Document segment:
* Begin *

Mr. Katz was a board member of CIS and imparted a lot of wise counsel to our organization, so he was on the board until his 90th birthday in 1997. And he passed away in March of 2000. So that’s our namesake for this award.

Now, as prominent as immigration has become in the media, you would think that we have dozens upon dozens of worthy candidates to bestow this to, but unfortunately that’s just simply not the case. Most of the reporting remains formulaic and largely uninformative, but there are gems out there that are in the rough, if you’re willing to look hard, and fortunately this year we didn’t have to look too hard because we uncovered this year’s award winner for his exceptional series on systematic fraud and mismanagement, at all places, if you can imagine, the IRS. (Laughter.)

So it coincides very nicely with what’s going on today. And we are honored to give Bob Segall the award. He is from WTHR in Indiana. It’s a news radio – a news television station. And his series exposed policies within the IRS that allowed illegal aliens to receive billions of dollars of improper tax credits and refunds. For a decade, managers there within the agency encouraged tax examiners to proceed with this policy.

Mr. Segall’s 11-part series drew more than 9 million viewers and resulted in congressional actions to reform the system. So with that being said, we would like to play a clip, an introductory clip, of his long series for you all to watch. Bryan is going to put the whole series on our website and upload it for everyone to take a look at when we put the remarks of the Katz – and Mickey Kaus’ remarks as well.

 

View the complete award winning series

 

Now, before I let Mr. Segall speak, I wanted to just run down his short bio of awards, because he’s a very impressive – he’s got very impressive accomplishments. His work spans a variety of issues and has been honored with a national Emmy, more than two dozen regional Emmys, the Edward R. Murrow Award, and the DuPont Columbia Award, which is considered one of the highest honors in broadcast journalism. He is also a two-time recipient of the Peabody Award and several other honors. And now he can add the Eugene Katz Award to his long list of accomplishments. (Applause.)

* End *

Problems:
(1) Name every award that the award presentation remarks say Bob Segall has received or is now receiving.
(2) Carry the award presentation remarks forward from the point where they stop.
The material after this point comes from another source.

Dataset records:
* Begin *

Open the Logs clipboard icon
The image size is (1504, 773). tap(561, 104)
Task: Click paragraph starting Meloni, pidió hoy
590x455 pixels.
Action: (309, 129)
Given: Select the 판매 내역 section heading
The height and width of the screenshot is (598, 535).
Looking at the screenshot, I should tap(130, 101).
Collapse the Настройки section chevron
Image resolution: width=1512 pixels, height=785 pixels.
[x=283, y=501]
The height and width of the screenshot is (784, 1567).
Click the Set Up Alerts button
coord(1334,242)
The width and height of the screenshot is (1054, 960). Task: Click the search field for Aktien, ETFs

* End *

In response:
(1) national Emmy, regional Emmys, Edward R. Murrow Award, DuPont Columbia Award, Peabody Award, Eugene Katz Award

(2)
Congratulations, Mr. Segall. And through technology I’m going to walk over as Mark instructed and present this to you.

BOB SEGALL: (From remote location.) Thank you. (Laughter.) Very nice. Thank you.

We really are very honored to be recognized with this award. This was a story when we first got the tip we were flabbergasted. We get tips all the time, some very legitimate, some from folks who just need a shoulder to cry on and you really don’t think there’s very much to the tip at all. We had trouble believing this tip when we got it, and once we realized that there was more to it than what we originally thought, we knew we had a story that would likely make national headlines, which it did.

I want to go back a little bit and point out that on the surface, while this is a story about mind-boggling abuse and fraud and incompetence at one of our nation’s largest government agencies, it’s really – when we step back and take a closer look at it, it’s about just the power of one person and what one individual can do, that one angry tax preparer here in the Indianapolis area who had the guts to come forward, share what seemed to be an absolutely unbelievable idea with us for a story.

Just that one individual coming forward, the impact that that can make – again, you hear the inspector general say $4 billion a year is what this issue is costing American taxpayers – over the course of five years, $20-plus billion. That’s what’s potentially at stake here. And due to some reforms that are taking place on the IRS right now, that’s what one individual could have saved all of us just by simply having, you know, the moxy (ph) and the courage to come forward.

So I think that should be inspiring to all of us. Without whistleblowers like that, without individuals like those willing to come forward, you can see that probably very little would have been done. And I’ll talk about that a little bit more in a moment.

But at time when whistleblowers are needed more than ever, we find them more and more coming under pressure not to come forward. So, you know, I think in many ways this award is really celebrating the power of the individual and the whistleblower come forward in a society where we really do need them.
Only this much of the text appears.